Figure 6.

Inhibition of c-Raf-MEK-ERK pathways increases HDAC6 expression in a CREB-independent manner. (a) Effects of dominant-negative CREB on PD98059-induced HDAC6 expression. (b) Effects of CRE decoy oligonucleotides CREB on PD98059-induced HDAC6 expression. (c) Effects of CRE decoy oligonucleotides CREB on isoproterenol-induced HDAC6 expression. H1299 cells were transfected with dominant-negative CREBs (S133A, R287L), respective control vectors (V) or CRE decoy and control (C) oligonucleotides and then incubated for 24 h.
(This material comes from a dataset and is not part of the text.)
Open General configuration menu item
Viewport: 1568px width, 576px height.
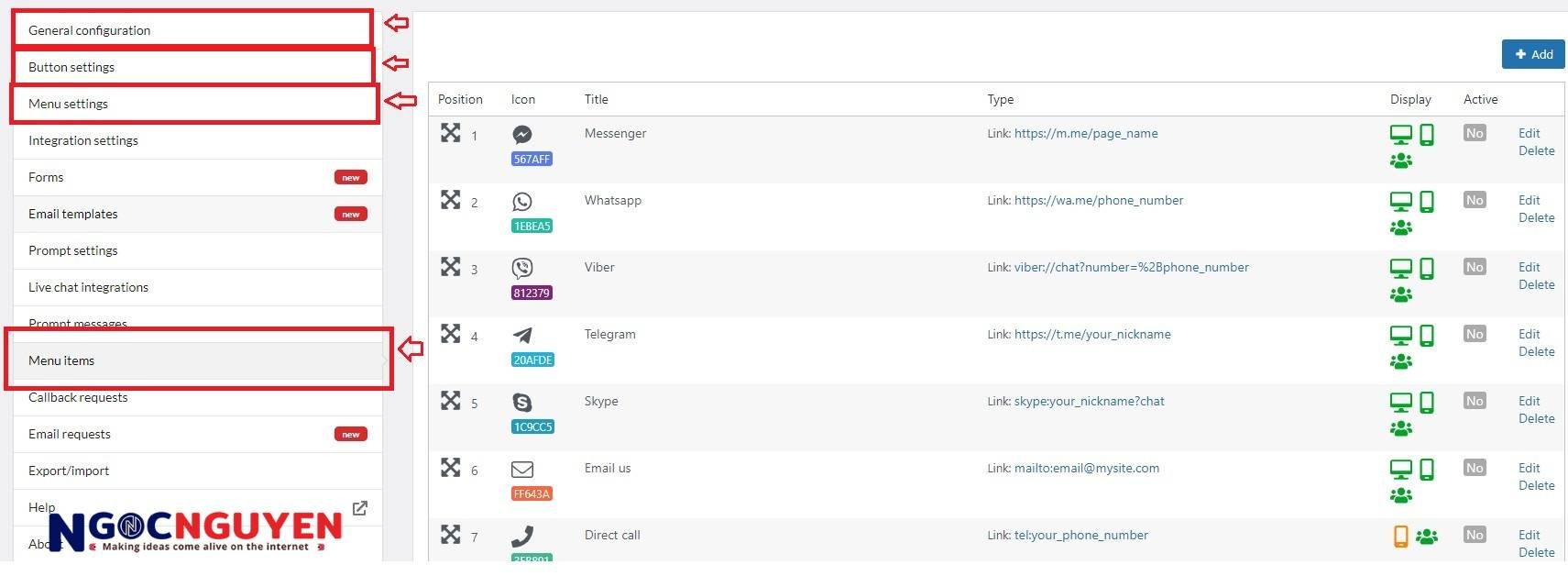(x=89, y=30)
The cells were then treated with 20 μM PD98059 (PD), isoproterenol (ISO) or dimethyl sulfoxide for 48 h before western blotting analysis. (d) A suggested mechanism by which isoproterenol increases HDAC6 expression in human lung cancer cells. Isoproterenol increases HDAC6 expression via the PKA- and Epac-mediated inhibitions of c-Raf-MEK-ERK, which result in increased cell migration. The solid lines indicate proven signaling pathways, and the dotted lines indicate potential signaling pathways. GPCR, G-protein-coupled receptor. Asterisks (*) indicate significant differences from the respective control cells (P<0.05, Mann-Whitney U-test).